The bank will have a charge on the property, so the lender may repossess it if the home buyer does not make the mortgage payments. The bank can evict the tenants, sell the property and use the income to pay off the mortgage debt if there is a repossession.
There are various types of mortgages. Borrowers must still pay the same interest rates on fixed rate mortgages as they would for the initial terms of two, three or five years, even though fixed-rate mortgages are available in longer terms. The monthly payment never changes during the fixed rate term. The borrower would continue with the same payments if they have a fixed rate, even if the market interest rates go up. An increase or decrease in the market interest rate will not affect the borrower’s mortgage repayments if they have a fixed rate.
At the end of the fixed rate, your mortgage would revert to a ‘standard variable rate’ put in place by the lender, bank or building society from whom you borrow the money. If you have a diary system in place or a switched-on broker, you must remember to re-mortgage or contact your existing lender and change the rate three months before it increases to the variable rate. This is because the rates can increase or decrease as the lender sees fit, which will help you avoid higher monthly payments.
In fact, the initial interest rate is usually a low rate, which can make a mortgage appear less expensive than it is. The borrower might not be able to keep up with higher monthly payments, should the rates be later increased. Because the variable rates can change at any time, the monthly payments are unpredictable after the initial term.

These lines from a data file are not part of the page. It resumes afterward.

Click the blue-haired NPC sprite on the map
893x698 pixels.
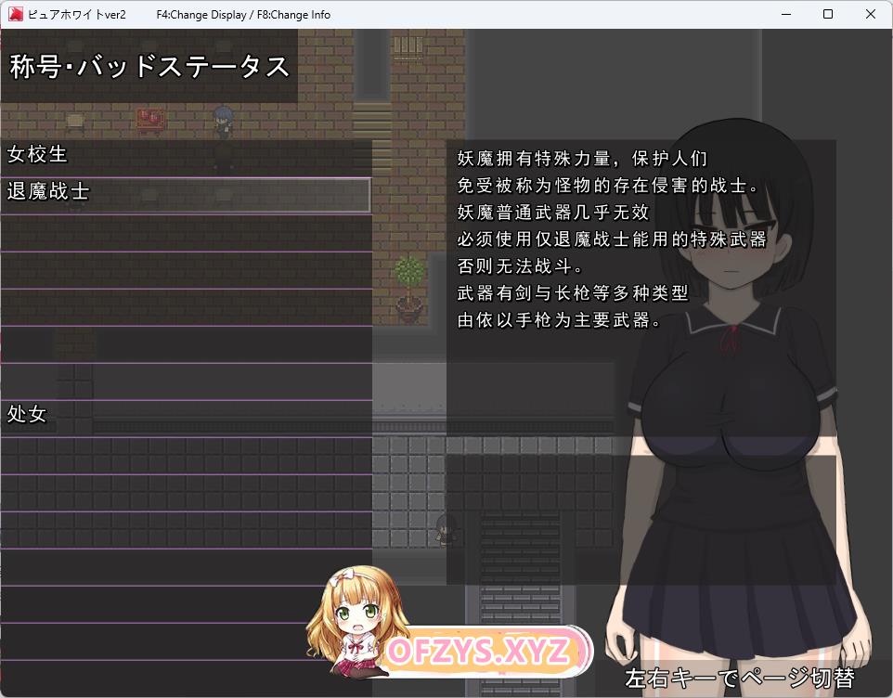tap(223, 119)
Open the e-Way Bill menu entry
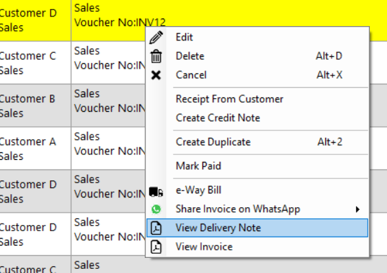Image resolution: width=387 pixels, height=273 pixels. coord(198,190)
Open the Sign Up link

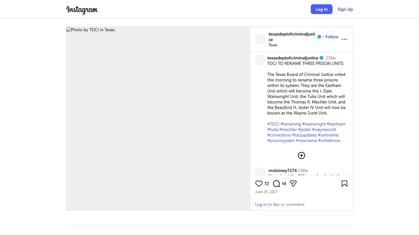[x=345, y=9]
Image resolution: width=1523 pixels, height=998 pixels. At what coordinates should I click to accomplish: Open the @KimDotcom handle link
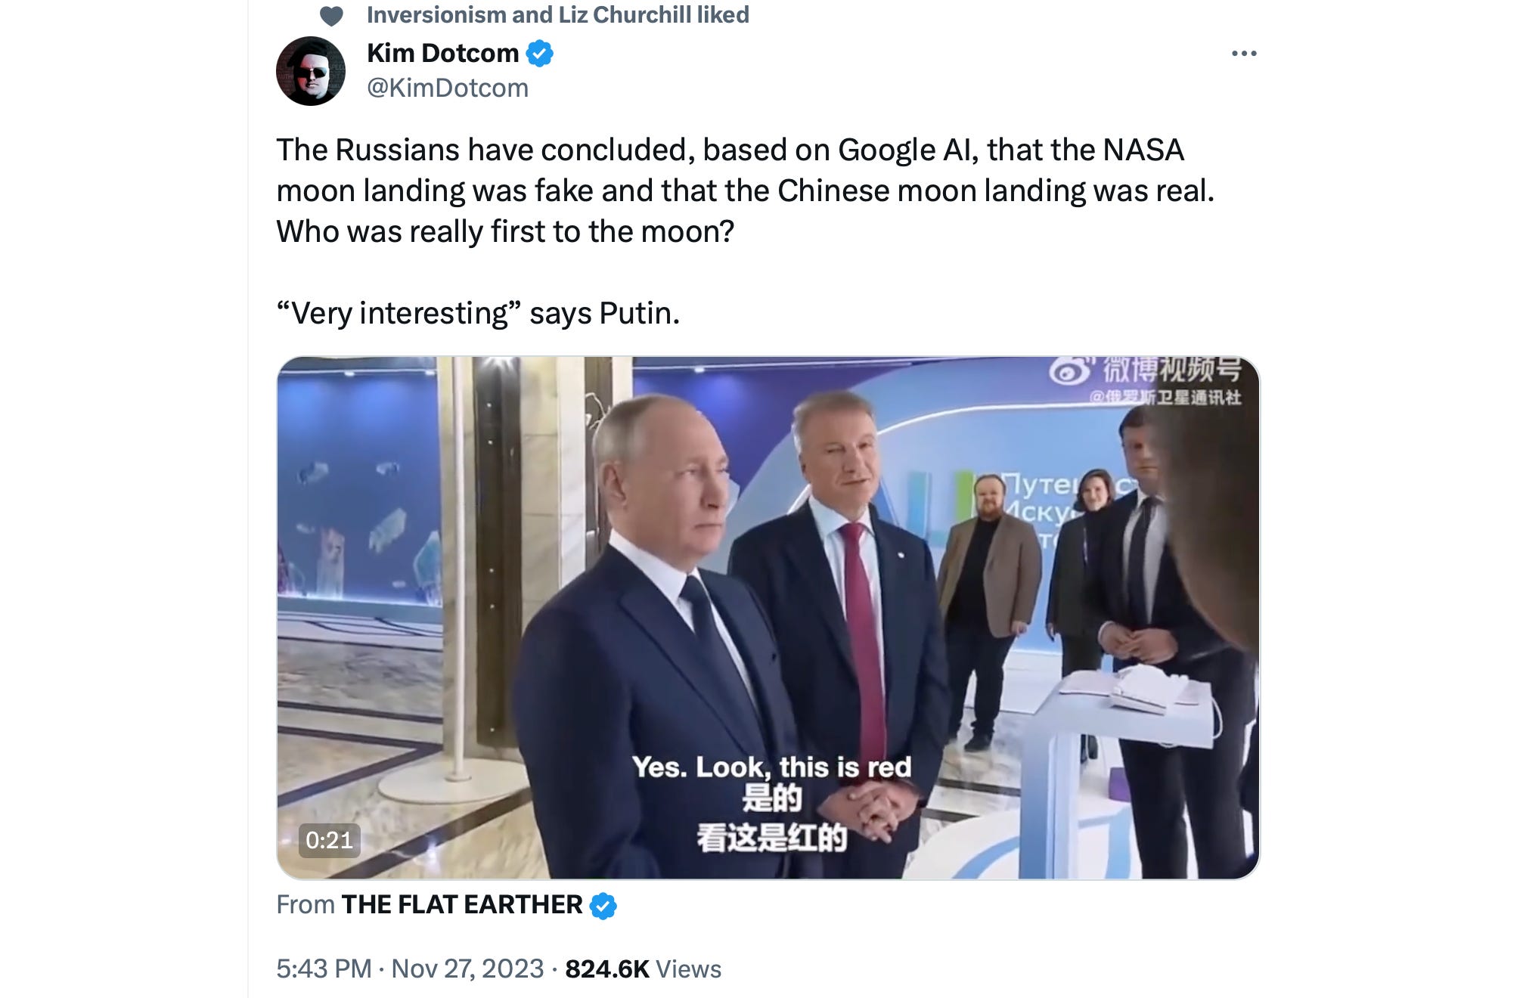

Interest-only mortgages, tracker rates, offset mortgages, secured loans, buy to lets, and bridging loans are less-common types of mortgages that could be available, so contact an independent broker to discover your options. Our mortgage brokers in Aldgate can provide help for getting the best mortgage deal to suit your personal specifications and requirements.
Handy Tools and Calculators
Being aware of what you can borrow and the amount the loan will cost will make it simpler to plan your future. With this handy calculator, get a better understanding of how much your mortgage repayments will be, based on your full loan and interest rate. Just fill in those values, along with your term and press ‘Click to calculate’ to immediately see the amount you will have to repay per month.
Why Use A Mortgage Broker?
Working with a mortgage broker for your mortgage application in Aldgate can be beneficial in various ways. Of these advantages, some of the more prominent include:
The most visible benefit of choosing to work with a mortgage broker is that you will likely save money. You’ll be required to complete a few details, but the hard work is managed by an experienced professional, who has your best interests in mind.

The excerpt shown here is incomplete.